When it is allocated, the size (in bytes) is computed by:
size_in_bits >> 3
There are 2 issues (numbers bellow assume that longs are 64 bits):
- there is no guarantee here that 'pchunk->bitmapmem.size' is modulo
BITS_PER_LONG but bitmaps are stored as longs
(sizeofbitmap=8 bits will only allocate 1 byte, instead of 8 (1 long))

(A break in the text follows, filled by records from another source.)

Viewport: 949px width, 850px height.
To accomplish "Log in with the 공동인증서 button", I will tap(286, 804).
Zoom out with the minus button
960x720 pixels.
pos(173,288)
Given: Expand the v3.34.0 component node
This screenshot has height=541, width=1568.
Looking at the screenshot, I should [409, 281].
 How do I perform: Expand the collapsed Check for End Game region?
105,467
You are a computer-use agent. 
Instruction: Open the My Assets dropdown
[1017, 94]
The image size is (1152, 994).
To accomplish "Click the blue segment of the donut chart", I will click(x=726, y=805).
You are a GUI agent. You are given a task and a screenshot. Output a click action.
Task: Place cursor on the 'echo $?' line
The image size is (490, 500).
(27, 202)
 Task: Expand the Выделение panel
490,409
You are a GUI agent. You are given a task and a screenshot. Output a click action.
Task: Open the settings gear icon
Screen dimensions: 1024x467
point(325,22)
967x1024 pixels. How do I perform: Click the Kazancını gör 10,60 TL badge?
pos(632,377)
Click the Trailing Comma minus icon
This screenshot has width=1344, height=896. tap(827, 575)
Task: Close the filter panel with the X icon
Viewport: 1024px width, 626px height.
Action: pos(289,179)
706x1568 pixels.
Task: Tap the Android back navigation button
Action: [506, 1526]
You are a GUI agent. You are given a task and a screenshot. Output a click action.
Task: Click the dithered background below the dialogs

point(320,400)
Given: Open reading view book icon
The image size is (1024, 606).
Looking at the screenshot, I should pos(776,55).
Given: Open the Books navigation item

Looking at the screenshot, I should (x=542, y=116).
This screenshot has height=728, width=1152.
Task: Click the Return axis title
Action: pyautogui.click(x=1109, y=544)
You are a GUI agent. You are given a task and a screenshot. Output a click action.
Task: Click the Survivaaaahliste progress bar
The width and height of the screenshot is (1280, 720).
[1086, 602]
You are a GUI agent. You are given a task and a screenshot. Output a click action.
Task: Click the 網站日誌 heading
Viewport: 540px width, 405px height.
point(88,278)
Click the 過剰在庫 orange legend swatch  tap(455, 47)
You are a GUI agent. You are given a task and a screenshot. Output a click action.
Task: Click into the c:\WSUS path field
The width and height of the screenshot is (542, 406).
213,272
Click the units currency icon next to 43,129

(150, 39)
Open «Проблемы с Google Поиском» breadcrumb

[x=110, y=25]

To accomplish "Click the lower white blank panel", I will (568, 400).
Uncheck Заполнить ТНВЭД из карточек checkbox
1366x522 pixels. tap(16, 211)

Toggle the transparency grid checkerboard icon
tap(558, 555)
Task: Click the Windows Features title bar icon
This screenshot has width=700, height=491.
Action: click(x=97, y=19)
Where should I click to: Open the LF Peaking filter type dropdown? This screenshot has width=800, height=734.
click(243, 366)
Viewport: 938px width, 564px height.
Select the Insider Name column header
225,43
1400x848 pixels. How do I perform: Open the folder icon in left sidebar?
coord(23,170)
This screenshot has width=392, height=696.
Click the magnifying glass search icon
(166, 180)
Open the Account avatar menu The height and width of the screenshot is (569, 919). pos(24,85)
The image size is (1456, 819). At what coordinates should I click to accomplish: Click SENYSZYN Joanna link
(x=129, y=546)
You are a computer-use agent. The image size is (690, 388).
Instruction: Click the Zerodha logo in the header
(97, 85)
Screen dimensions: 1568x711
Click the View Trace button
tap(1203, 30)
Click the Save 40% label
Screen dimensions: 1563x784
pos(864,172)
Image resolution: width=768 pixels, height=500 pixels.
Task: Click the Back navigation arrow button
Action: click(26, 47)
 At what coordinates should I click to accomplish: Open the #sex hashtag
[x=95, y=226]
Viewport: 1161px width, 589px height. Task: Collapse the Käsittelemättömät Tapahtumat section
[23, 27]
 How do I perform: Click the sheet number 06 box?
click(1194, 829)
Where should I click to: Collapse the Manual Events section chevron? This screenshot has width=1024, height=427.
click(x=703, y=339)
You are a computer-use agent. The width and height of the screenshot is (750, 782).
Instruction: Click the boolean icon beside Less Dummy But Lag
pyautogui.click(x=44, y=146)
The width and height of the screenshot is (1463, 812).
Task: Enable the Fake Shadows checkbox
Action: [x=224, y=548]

- the number of bytes is computed with a shift, not a round up, so we
may allocate less memory than needed
(sizeofbitmap=65 bits will only allocate 8 bytes (i.e. 1 long), when 2
longs are needed = 16 bytes)
Fix both issues by using 'bitmap_zalloc()' and remove the useless
'bitmapmem' from 'struct irdma_chunk'.
While at it, remove some useless NULL test before calling
kfree/bitmap_free.
Fixes: 915cc7ac0f8e ("RDMA/irdma: Add miscellaneous utility definitions")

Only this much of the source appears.